DIRECTIONS FOR THIS TASK:
In the entries below, find the line with "Energy Sources (762, 1635)" and print exactly every line from there up to and including the line with "#000 – Introduction (244, 845)", with no other lines.

RECORDS FOR THIS TASK:
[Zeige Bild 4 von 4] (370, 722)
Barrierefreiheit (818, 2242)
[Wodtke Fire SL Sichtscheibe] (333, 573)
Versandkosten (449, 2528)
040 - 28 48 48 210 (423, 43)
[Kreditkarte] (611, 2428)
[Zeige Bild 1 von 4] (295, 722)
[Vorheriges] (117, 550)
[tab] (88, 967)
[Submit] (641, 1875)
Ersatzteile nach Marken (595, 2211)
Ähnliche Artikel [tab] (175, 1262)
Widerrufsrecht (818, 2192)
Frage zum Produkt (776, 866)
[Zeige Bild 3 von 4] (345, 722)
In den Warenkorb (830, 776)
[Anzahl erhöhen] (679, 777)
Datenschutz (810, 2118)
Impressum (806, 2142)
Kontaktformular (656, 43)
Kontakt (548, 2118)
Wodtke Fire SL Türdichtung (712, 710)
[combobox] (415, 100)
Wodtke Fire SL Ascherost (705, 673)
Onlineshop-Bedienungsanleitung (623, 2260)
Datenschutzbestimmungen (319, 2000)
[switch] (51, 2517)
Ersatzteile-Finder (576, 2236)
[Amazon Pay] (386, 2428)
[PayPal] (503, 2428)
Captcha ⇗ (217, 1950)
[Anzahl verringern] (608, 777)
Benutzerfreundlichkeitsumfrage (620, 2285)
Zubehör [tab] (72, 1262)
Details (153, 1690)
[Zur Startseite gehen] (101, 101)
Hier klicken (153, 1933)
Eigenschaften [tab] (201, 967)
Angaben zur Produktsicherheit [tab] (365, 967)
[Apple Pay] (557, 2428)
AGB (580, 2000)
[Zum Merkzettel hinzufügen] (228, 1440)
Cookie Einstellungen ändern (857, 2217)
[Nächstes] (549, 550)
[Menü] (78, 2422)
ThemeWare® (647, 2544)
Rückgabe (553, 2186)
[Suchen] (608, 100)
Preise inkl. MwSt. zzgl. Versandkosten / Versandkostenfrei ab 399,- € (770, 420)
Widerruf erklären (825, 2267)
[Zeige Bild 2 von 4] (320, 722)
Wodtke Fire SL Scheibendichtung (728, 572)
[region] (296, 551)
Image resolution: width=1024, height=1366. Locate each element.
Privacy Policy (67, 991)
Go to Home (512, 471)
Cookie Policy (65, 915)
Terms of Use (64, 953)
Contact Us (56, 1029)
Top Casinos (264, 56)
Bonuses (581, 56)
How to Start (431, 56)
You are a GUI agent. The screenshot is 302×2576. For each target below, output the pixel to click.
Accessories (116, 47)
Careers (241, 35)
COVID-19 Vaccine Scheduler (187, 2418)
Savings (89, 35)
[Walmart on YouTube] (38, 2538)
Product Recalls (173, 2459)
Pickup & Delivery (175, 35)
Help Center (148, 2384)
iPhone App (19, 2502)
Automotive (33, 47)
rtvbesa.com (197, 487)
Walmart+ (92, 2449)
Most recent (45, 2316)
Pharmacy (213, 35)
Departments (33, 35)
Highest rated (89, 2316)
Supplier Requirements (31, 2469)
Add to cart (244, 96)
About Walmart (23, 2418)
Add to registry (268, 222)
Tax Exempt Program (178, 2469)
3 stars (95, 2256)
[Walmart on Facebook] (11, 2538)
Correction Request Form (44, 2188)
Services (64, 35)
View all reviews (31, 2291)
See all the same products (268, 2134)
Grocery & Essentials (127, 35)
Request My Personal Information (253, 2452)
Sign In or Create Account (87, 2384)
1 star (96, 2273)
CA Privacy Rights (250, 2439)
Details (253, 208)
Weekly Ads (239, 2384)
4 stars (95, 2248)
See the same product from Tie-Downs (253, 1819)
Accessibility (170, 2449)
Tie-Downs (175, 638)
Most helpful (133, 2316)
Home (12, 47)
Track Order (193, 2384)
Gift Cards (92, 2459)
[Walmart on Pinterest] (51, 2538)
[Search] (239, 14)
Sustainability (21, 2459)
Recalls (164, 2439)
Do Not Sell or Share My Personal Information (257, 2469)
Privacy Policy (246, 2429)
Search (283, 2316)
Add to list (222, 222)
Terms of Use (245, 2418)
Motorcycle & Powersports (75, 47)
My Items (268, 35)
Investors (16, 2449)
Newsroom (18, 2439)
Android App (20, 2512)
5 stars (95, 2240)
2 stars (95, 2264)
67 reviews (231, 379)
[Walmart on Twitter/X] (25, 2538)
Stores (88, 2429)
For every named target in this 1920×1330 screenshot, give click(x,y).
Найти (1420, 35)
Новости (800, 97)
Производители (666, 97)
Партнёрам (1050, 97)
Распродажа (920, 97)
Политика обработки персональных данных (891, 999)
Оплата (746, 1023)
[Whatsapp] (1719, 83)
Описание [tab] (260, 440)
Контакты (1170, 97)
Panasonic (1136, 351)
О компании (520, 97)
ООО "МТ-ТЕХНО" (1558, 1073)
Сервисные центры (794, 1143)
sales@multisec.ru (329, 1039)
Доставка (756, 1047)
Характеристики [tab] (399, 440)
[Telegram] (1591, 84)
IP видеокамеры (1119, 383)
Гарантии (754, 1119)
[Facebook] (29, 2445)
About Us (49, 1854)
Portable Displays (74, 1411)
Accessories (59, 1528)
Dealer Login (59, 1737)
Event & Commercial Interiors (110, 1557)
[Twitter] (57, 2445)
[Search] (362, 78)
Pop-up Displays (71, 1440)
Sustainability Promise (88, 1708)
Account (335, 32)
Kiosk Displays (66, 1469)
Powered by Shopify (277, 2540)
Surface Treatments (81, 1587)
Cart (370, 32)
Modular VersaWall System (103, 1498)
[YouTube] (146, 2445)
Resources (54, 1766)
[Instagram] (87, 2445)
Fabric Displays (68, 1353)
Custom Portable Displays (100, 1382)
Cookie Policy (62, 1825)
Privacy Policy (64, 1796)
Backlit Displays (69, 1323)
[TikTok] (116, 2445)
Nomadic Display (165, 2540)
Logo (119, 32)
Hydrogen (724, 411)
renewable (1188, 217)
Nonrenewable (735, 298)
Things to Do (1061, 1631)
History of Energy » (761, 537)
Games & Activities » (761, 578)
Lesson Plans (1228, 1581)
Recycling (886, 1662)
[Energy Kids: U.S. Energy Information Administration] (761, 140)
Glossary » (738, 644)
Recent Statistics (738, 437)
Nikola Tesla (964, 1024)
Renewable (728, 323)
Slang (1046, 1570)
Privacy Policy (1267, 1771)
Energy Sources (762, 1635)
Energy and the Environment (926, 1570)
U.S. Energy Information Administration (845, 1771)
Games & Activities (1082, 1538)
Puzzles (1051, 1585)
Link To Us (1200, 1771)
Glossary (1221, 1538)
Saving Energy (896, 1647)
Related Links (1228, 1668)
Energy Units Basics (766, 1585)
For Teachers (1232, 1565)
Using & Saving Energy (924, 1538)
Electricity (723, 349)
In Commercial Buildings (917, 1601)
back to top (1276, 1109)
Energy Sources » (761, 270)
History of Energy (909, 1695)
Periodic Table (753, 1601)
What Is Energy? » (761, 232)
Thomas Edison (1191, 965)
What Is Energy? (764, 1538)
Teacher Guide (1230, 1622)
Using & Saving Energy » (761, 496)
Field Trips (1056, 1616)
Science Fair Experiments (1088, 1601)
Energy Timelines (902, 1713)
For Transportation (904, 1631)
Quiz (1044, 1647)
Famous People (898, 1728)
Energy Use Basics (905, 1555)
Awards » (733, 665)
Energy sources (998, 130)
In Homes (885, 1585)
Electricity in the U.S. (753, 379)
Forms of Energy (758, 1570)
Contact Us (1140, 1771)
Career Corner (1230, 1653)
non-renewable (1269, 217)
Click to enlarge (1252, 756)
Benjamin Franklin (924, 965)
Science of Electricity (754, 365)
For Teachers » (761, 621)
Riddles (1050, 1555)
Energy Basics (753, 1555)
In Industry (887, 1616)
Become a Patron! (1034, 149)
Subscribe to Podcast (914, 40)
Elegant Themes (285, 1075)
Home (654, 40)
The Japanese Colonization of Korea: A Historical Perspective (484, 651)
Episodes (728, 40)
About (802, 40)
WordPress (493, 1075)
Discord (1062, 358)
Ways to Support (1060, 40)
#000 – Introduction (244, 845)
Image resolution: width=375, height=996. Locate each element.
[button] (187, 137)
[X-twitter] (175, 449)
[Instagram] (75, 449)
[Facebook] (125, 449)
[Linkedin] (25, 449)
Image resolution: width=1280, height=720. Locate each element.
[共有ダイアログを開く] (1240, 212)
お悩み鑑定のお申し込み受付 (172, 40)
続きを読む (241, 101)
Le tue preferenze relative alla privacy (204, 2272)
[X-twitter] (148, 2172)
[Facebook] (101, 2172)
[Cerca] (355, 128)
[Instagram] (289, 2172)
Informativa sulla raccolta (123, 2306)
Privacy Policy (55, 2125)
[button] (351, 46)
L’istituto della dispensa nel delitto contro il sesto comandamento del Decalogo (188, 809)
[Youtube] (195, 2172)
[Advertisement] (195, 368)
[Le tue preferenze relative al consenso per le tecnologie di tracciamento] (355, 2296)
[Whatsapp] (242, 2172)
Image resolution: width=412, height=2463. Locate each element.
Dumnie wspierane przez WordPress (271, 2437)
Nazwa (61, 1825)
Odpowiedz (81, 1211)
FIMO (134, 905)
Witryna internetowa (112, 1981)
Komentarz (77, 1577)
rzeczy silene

ANSWER SECTION:
Energy Sources (762, 1635)
Energy and the Environment (926, 1570)
U.S. Energy Information Administration (845, 1771)
Games & Activities (1082, 1538)
Puzzles (1051, 1585)
Link To Us (1200, 1771)
Glossary (1221, 1538)
Saving Energy (896, 1647)
Related Links (1228, 1668)
Energy Units Basics (766, 1585)
For Teachers (1232, 1565)
Using & Saving Energy (924, 1538)
Electricity (723, 349)
In Commercial Buildings (917, 1601)
back to top (1276, 1109)
Energy Sources » (761, 270)
History of Energy (909, 1695)
Periodic Table (753, 1601)
What Is Energy? » (761, 232)
Thomas Edison (1191, 965)
What Is Energy? (764, 1538)
Teacher Guide (1230, 1622)
Using & Saving Energy » (761, 496)
Field Trips (1056, 1616)
Science Fair Experiments (1088, 1601)
Energy Timelines (902, 1713)
For Transportation (904, 1631)
Quiz (1044, 1647)
Famous People (898, 1728)
Energy Use Basics (905, 1555)
Awards » (733, 665)
Energy sources (998, 130)
In Homes (885, 1585)
Electricity in the U.S. (753, 379)
Forms of Energy (758, 1570)
Contact Us (1140, 1771)
Career Corner (1230, 1653)
non-renewable (1269, 217)
Click to enlarge (1252, 756)
Benjamin Franklin (924, 965)
Science of Electricity (754, 365)
For Teachers » (761, 621)
Riddles (1050, 1555)
Energy Basics (753, 1555)
In Industry (887, 1616)
Become a Patron! (1034, 149)
Subscribe to Podcast (914, 40)
Elegant Themes (285, 1075)
Home (654, 40)
The Japanese Colonization of Korea: A Historical Perspective (484, 651)
Episodes (728, 40)
About (802, 40)
WordPress (493, 1075)
Discord (1062, 358)
Ways to Support (1060, 40)
#000 – Introduction (244, 845)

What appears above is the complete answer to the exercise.